Di luar rumah awan hitam menyelimuti langit, perlahan Kristal-kristal air mulai turun membasahi tanah. Malam itu langit gelap tak ada bintang yang menghiasi, sama seperti hati Ricky yang sakit. Bintang yang dulu selalu menghiasi hati nya kini sudah tak memiliki banyak waktu bersamanya. Suntikan narkoba yang menusuk di pergelangan tangan Dhisa empat minggu lalu meninggalkan keperihan yang teramat dalam. Kini virus itu telah menyatu dengan darah yang mengalir di tubuh Dhisa. Ricky tak kuasa menahan air yang keluar dari sudut-sudut matanya saat menatap gadis yang tertidur di atas sofa itu. Badan nya demam, salah satu gejala yang di timbulkan virus mematikan itu. Pagi yang dingin masih menyelimuti seantero kota Bandung. Awan putih masih manja menyelimuti langit. Embun yang masih bergantung di ujung dedaunan. Matahari masih malu untuk keluar. Udara dingin menusuk sampai ke tulang sum-sum Ricky. Perlahan ia membuka pintu dan hawa dingin masuk menyergap. Gadis itu masih udk terpaku di pojong kamar tidurnya. Wajahnya pucat pasi, bibirnya kering dan tubuh nya tak henti berguncang karena menggigil. Ia meneguk susu hangat yang di buat Ricky khusus untuknya. Perlahan guncangan itu menghilang. Ia mengajak Dhisa ke teras depan rumah, di kursi panjang itu Ricky membelai rambut Dhisa. Angin yang berhembus sewajar nya menghempaskan rambut Dhisa yang terurai. “Mengapa kau lakukan semua ini?” Pertanyaan yang keluar dari bibir lelaki itu mengejutkan Dhisa. Diam sejenak, dan Dhisa menjawab. “Maafkan aku” Lagi-lagi angin sepoy mencandai dedaunan yang ada di halaman depan rumah Dhisa. “Semua telah terjadi” Suara lelaki itu terdengar kembali. “Aku menyesalinya” Kali ini suara Dhisa sedikit tercekat, dari mata nya yang layu mengalir air yang bermuara di dagu runcingnya. Tak lama kemudian turun Kristal-kristal air dari langit, seperti mengerti akan apa yang dirasakan Dhisa.

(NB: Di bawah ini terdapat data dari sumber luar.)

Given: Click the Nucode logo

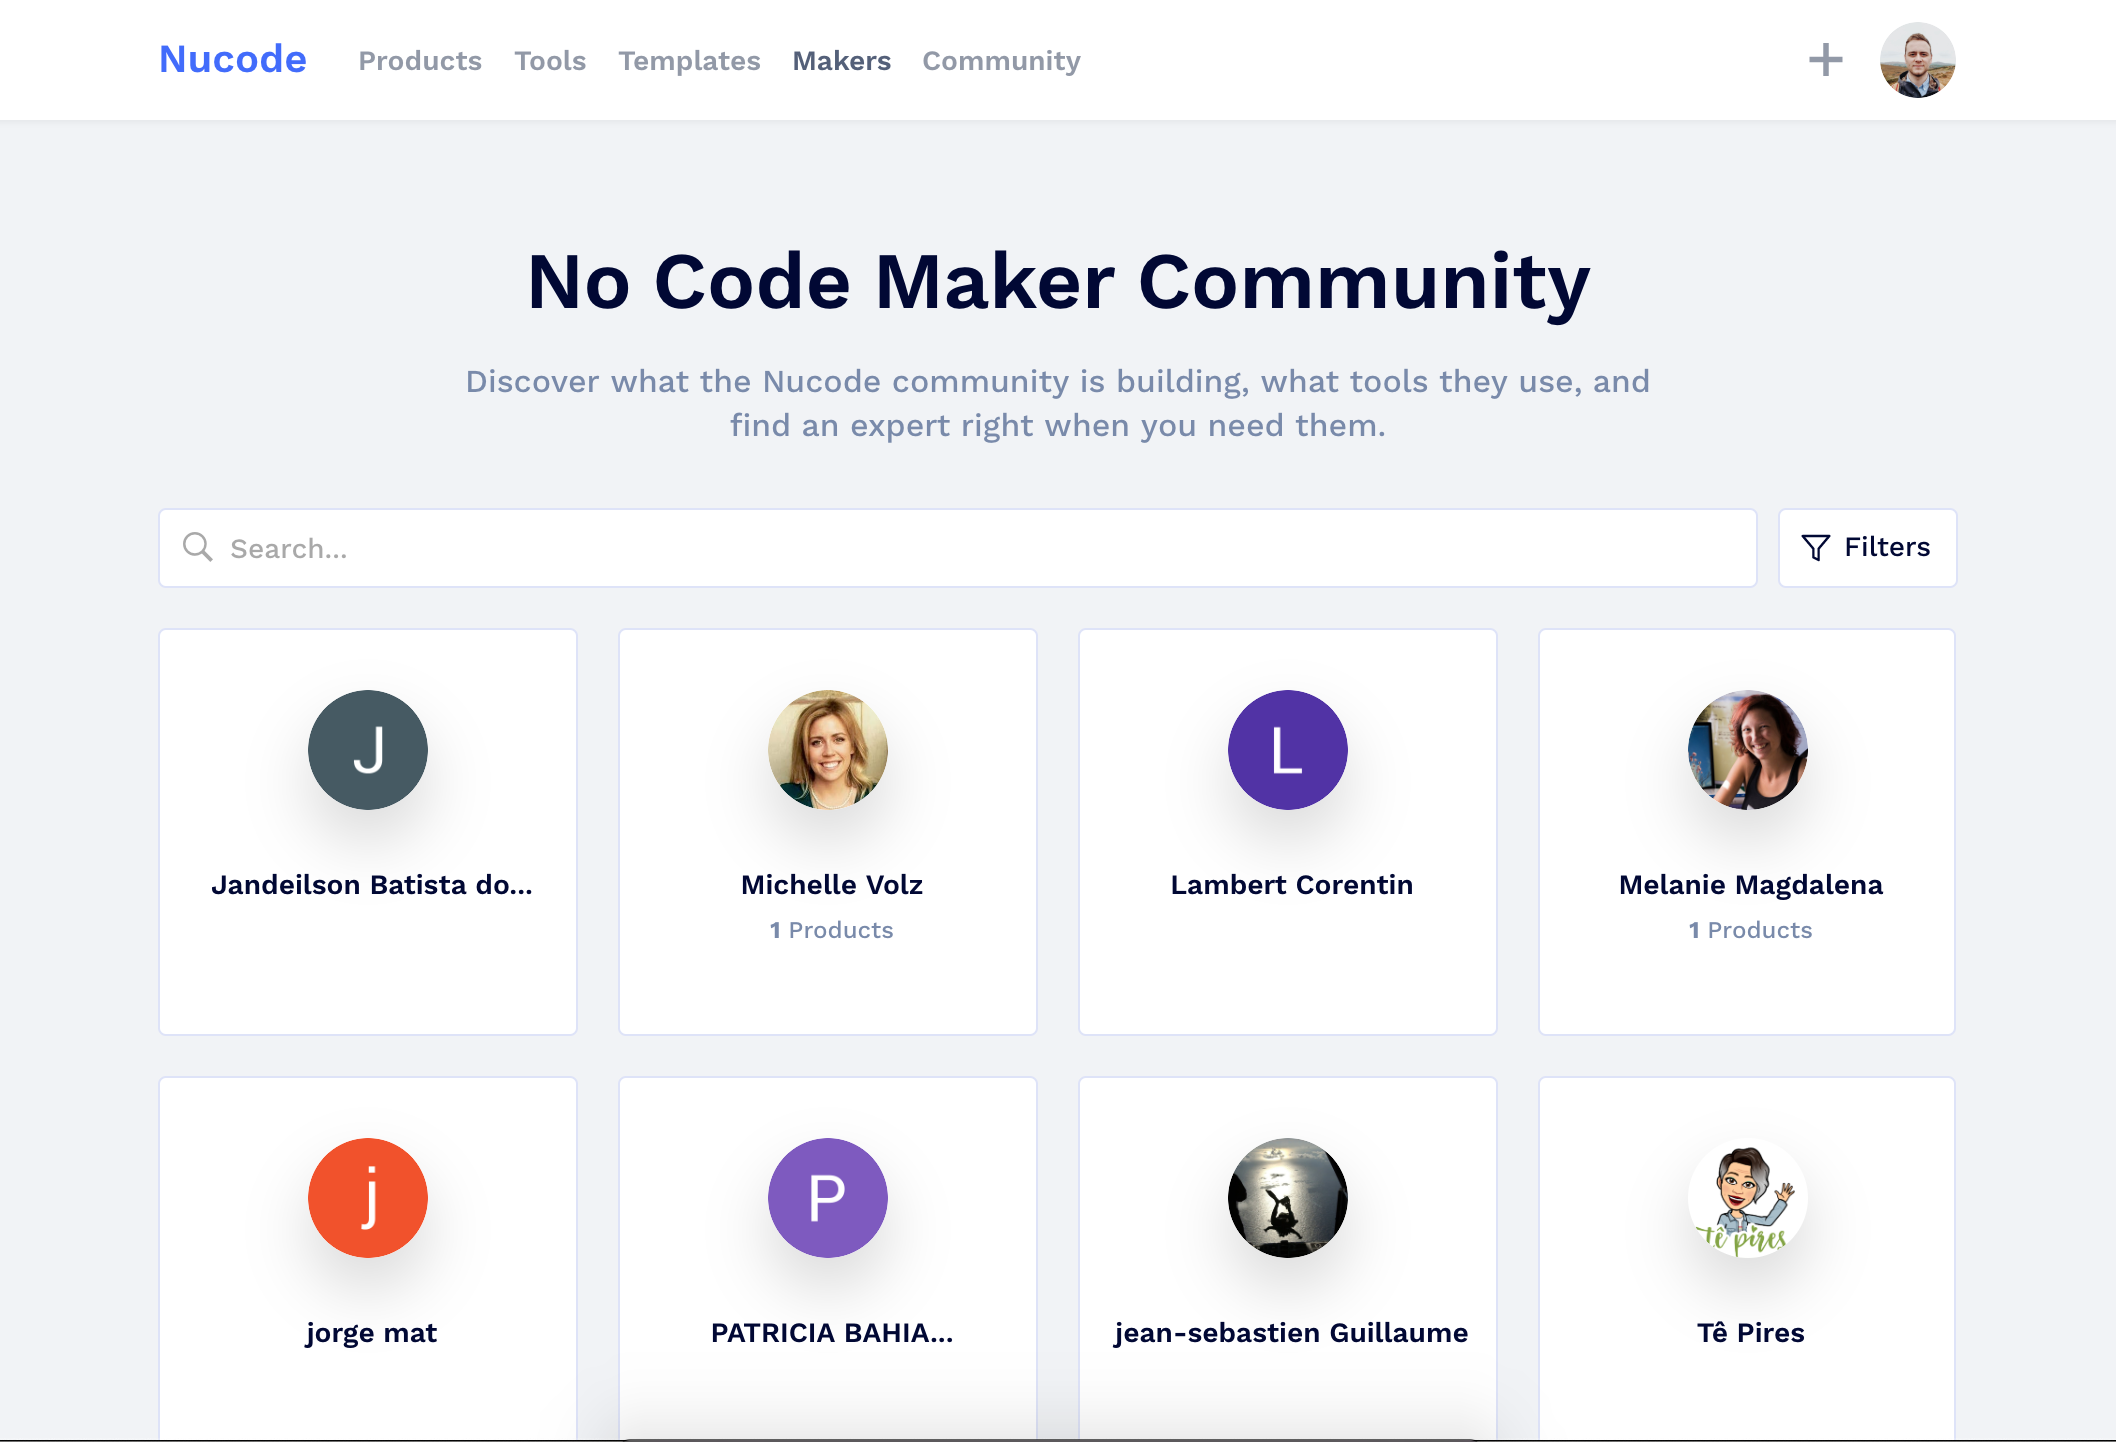Looking at the screenshot, I should coord(232,59).
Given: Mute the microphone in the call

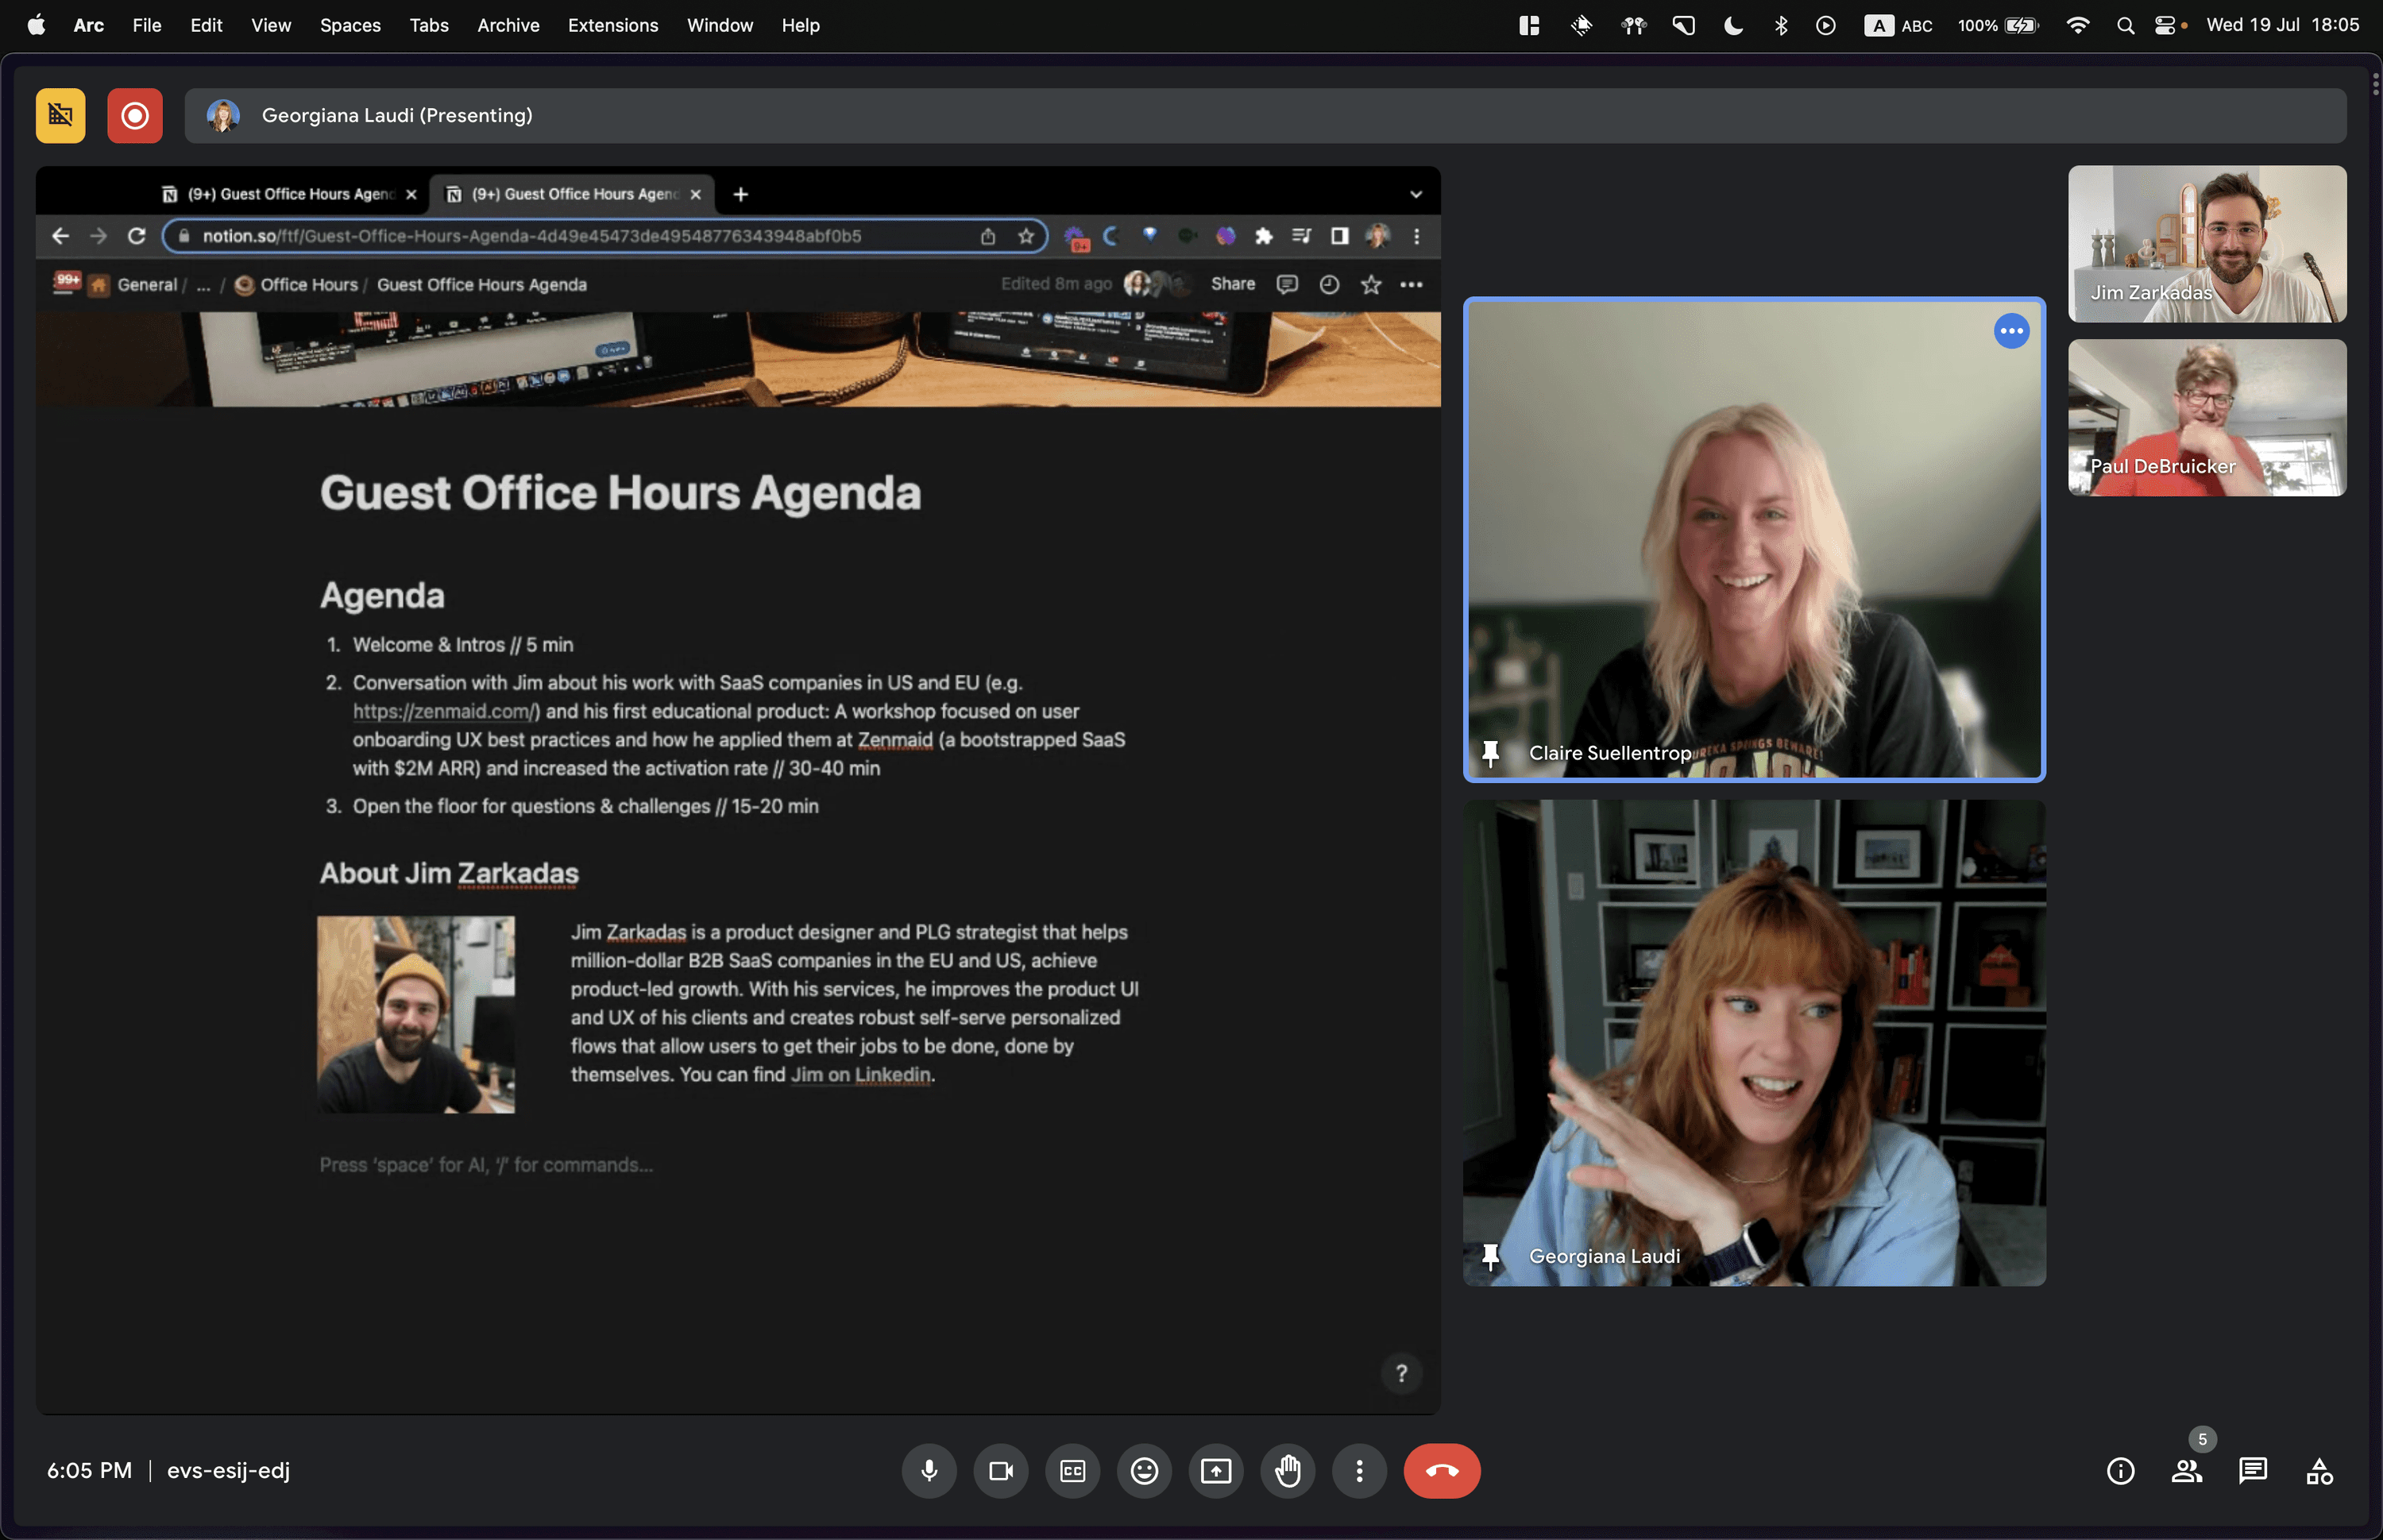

Kini pundak Ricky telah basah oleh air mata Dhisa. Dengan lembut Ricky mengapus air mata yang mengalir di antara mata indah Dhisa.
“Selama ini bukan maksud ku menjauh dari mu, apalagi menyakiti mu. Aku sadar aku bukan lah Dhisa yang dulu. Aku merasa aku tak pantas lagi untuk mu” Dengan terisak Dhisa menjelaskan semua nya. Air mata tak berhenti mengalir dari mata nya.
“Meskipun kau bukan Dhia yang dulu aku akan tetap menyayangi mu, kau tak boleh berfikir seperti itu !!” jawab Ricky penuh ketulusan.

Hujan berhenti, dan sang pelangi kini menemani. Dengan cahaya nya yang hangat, dan warna yang indah menemani Dhisa dan Ricky. Mereka berdua menatap indah nya pelangi. Dengan sayup-sayup Dhisa berkata “ I LOVE YOU RICKY” setelah itu mata Dhisa terpejam, dan ia tidur dalam kedamaian.